La contestation contre un projet immobilier de luxe dans le sud de l’Albanie a pris une nouvelle dimension ce week-end. Plusieurs centaines de manifestants se sont réunies dans le lagon protégé de Vjosa-Narta, une zone humide d’importance écologique majeure, pour dénoncer la construction d’un complexe hôtelier et balnéaire soutenu par Jared Kushner, gendre de l’ancien président américain Donald Trump, et son épouse Ivanka Trump.
Le rassemblement, organisé par des collectifs citoyens et des associations environnementales, s’est déroulé dans un secteur classé parc naturel et protégé par la convention de Ramsar sur les zones humides. Les participants ont déployé des banderoles appelant à la sauvegarde du site, estimant que le projet menacerait un écosystème abritant des espèces rares d’oiseaux migrateurs et une biodiversité fragile.
Un investissement controversé
Porté par la société Atlantis, liée à Jared Kushner, le projet prévoit la construction de plusieurs hôtels de luxe, de résidences touristiques et d’infrastructures de loisirs sur une superficie de plusieurs centaines d’hectares le long de la côte ionienne. Le gouvernement albanais, dirigé par le Premier ministre Edi Rama, a accordé des autorisations et des avantages fiscaux pour ce développement, arguant qu’il créerait des emplois et stimulerait l’économie locale.
Les opposants dénoncent un « bradage » du littoral albanais et une opération immobilière opaque, conclue sans débat public ni étude d’impact environnemental indépendante. Ils soulignent que la zone de Vjosa-Narta, située à l’embouchure de la rivière Vjosa, l’un des derniers fleuves sauvages d’Europe, est également menacée par d’autres projets hydroélectriques et touristiques.
Une mobilisation qui s’amplifie
Cette manifestation dans le lagon fait suite à plusieurs rassemblements à Tirana, où des milliers de personnes avaient déjà défilé en juin sous le slogan « L’Albanie n’est pas à vendre ». Les contestataires dénoncent un manque de transparence dans les accords signés avec les investisseurs américains et craignent une atteinte irréversible aux paysages côtiers.

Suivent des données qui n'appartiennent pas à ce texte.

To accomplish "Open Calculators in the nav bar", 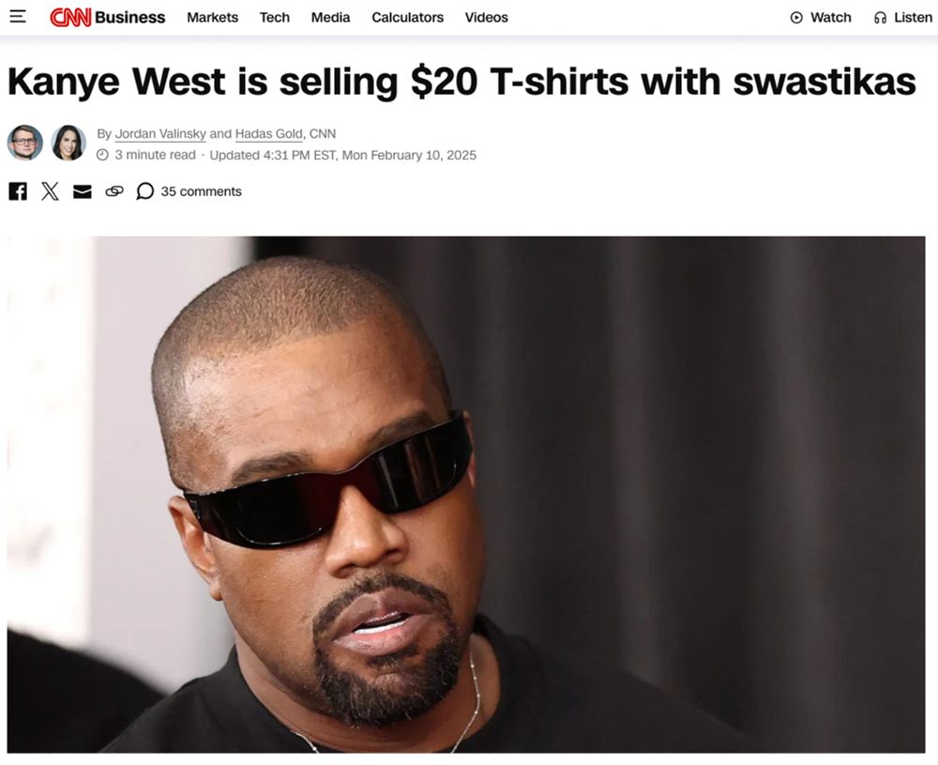I will click(x=407, y=17).
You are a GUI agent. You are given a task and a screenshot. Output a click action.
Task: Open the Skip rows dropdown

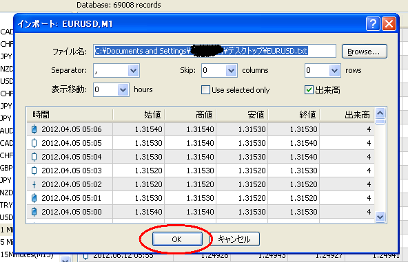click(x=334, y=70)
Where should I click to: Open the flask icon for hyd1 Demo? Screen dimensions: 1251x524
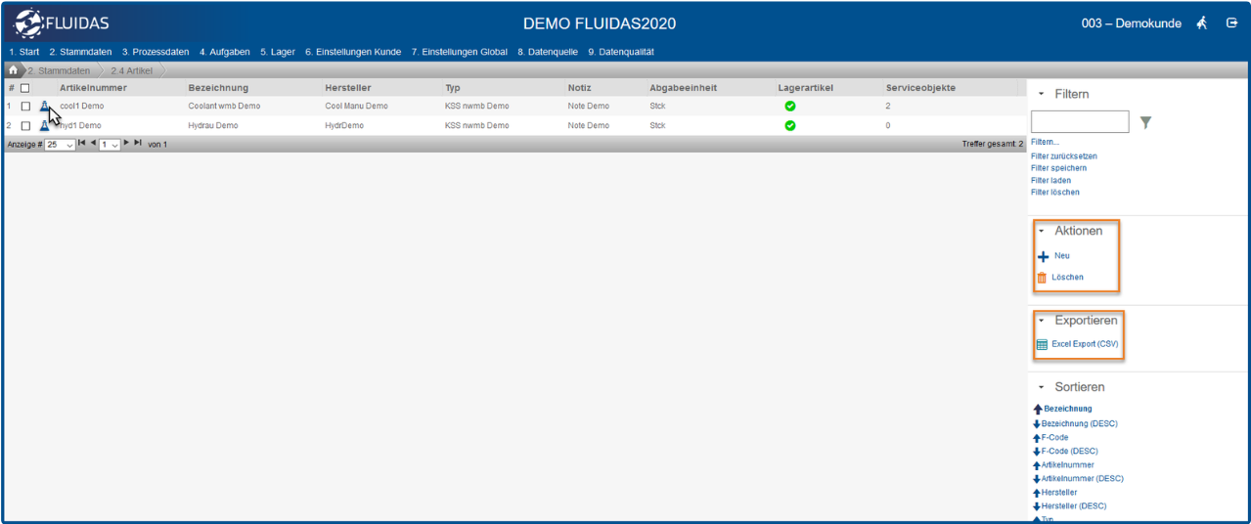44,126
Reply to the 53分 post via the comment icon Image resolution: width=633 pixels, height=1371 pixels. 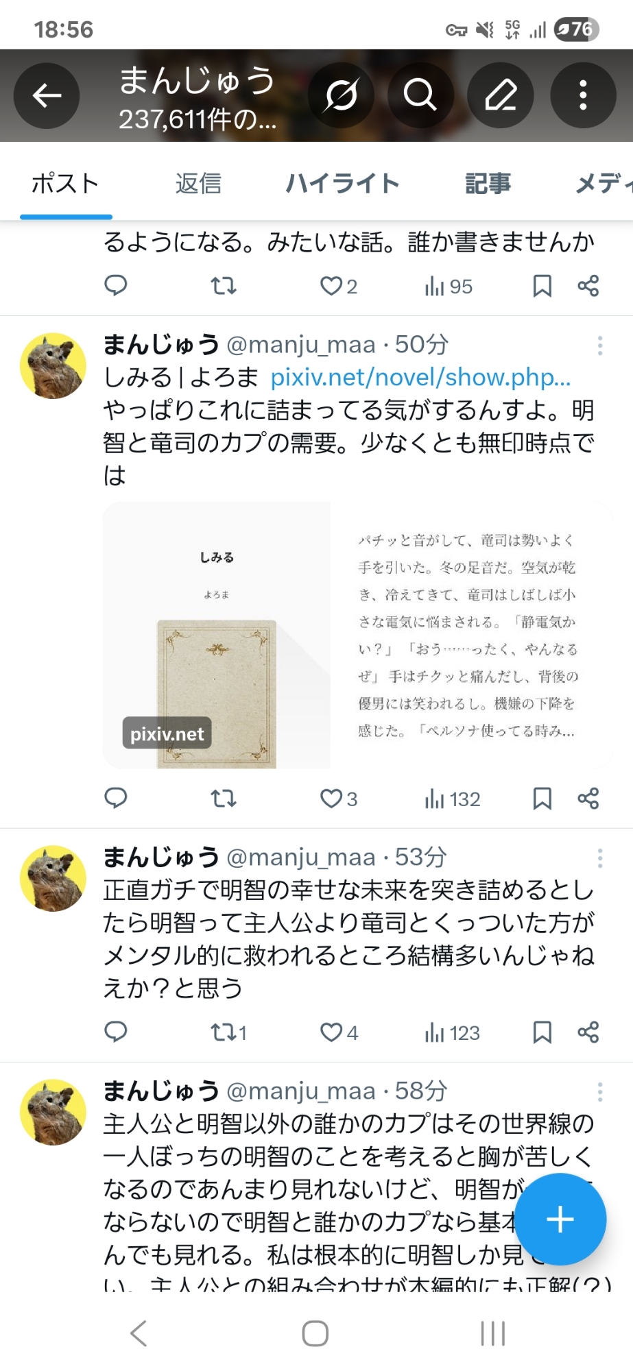pyautogui.click(x=115, y=1032)
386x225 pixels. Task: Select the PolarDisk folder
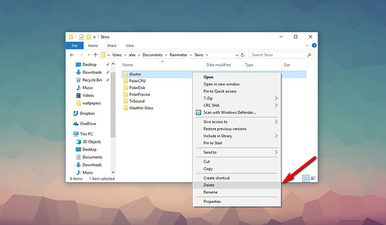click(x=137, y=88)
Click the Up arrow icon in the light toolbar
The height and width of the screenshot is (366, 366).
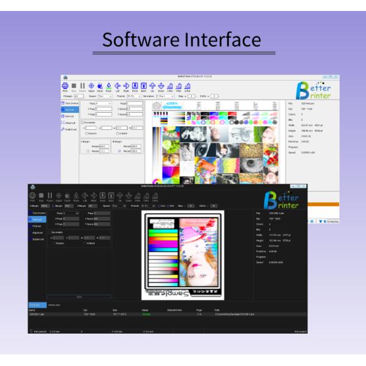[x=153, y=86]
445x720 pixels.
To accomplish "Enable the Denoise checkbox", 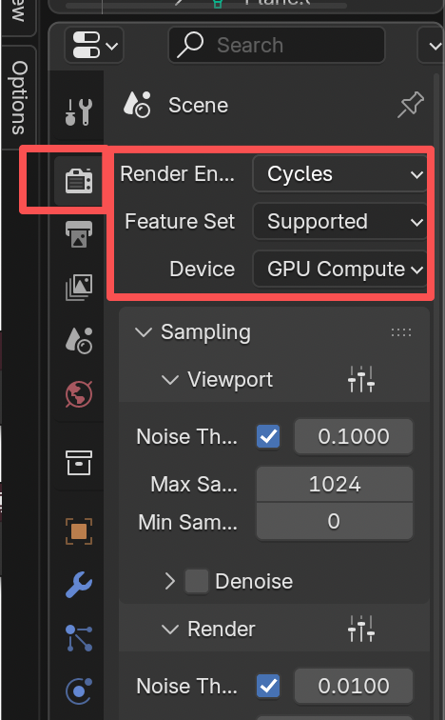I will pos(197,581).
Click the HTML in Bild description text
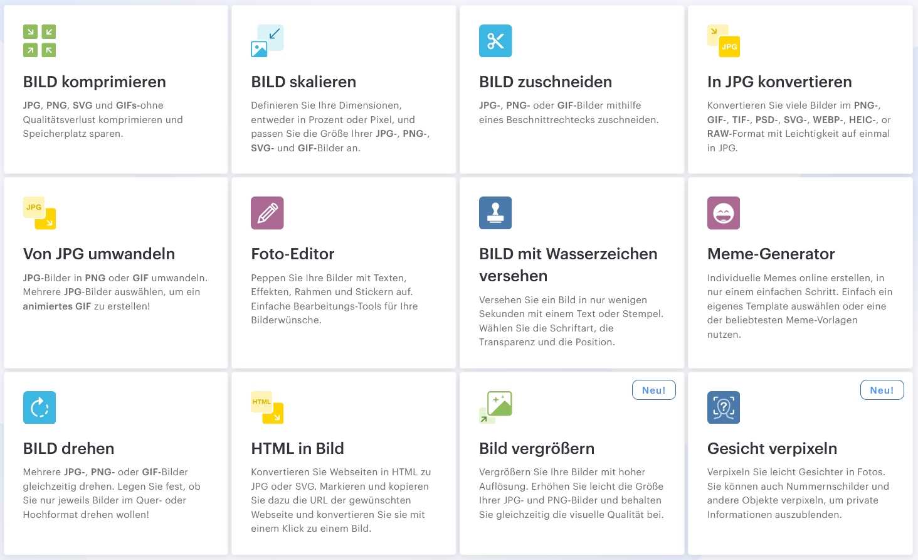This screenshot has height=560, width=918. [x=340, y=500]
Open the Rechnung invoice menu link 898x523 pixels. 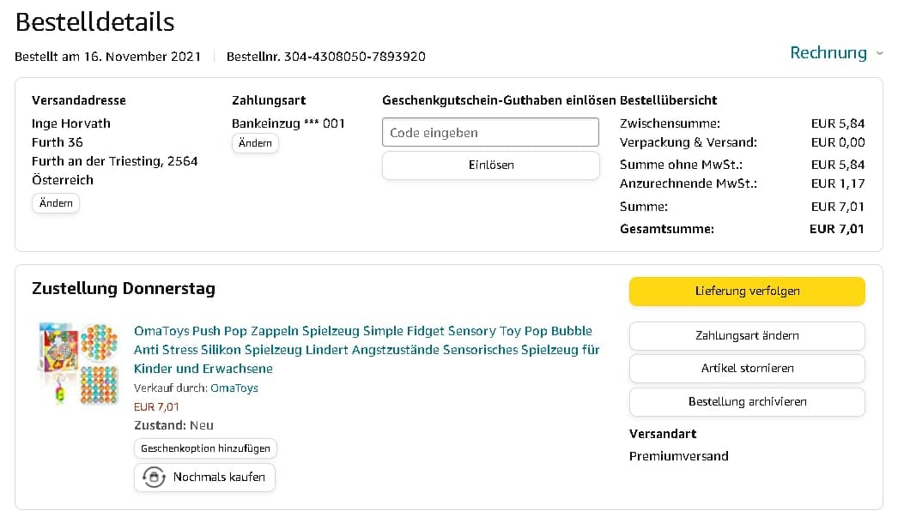(x=828, y=53)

Des voix se sont également élevées au sein de l’Union européenne. Bruxelles a mis en garde les autorités albanaises contre les conséquences environnementales du projet, rappelant que la protection des sites naturels est une condition dans le cadre des négociations d’adhésion du pays à l’UE. Le gouvernement albanais a répondu en affirmant que le projet respecterait les normes environnementales et ferait l’objet d’un suivi rigoureux.
Des tensions politiques
Le projet divise également la classe politique albanaise. L’opposition, notamment le Parti démocrate, a critiqué la gestion du gouvernement et appelé à un moratoire sur les constructions dans les zones protégées. Certains élus locaux de la région de Vlorë, où se situe le lagon, ont exprimé leur soutien au projet, espérant des retombées économiques pour une zone frappée par le chômage.
Les manifestants, eux, restent déterminés. « Nous ne voulons pas que notre patrimoine naturel soit sacrifié sur l’autel du tourisme de luxe », a déclaré l’un des organisateurs, joint sur place. « Ce lagon est un poumon pour la région et un refuge pour des centaines d’espèces. Son urbanisation serait une catastrophe. »
Alors que la saison touristique bat son plein, la pression sur les autorités ne faiblit pas. La prochaine étape de la mobilisation est prévue dans les semaines à venir, avec une possible marche nationale vers le site du projet.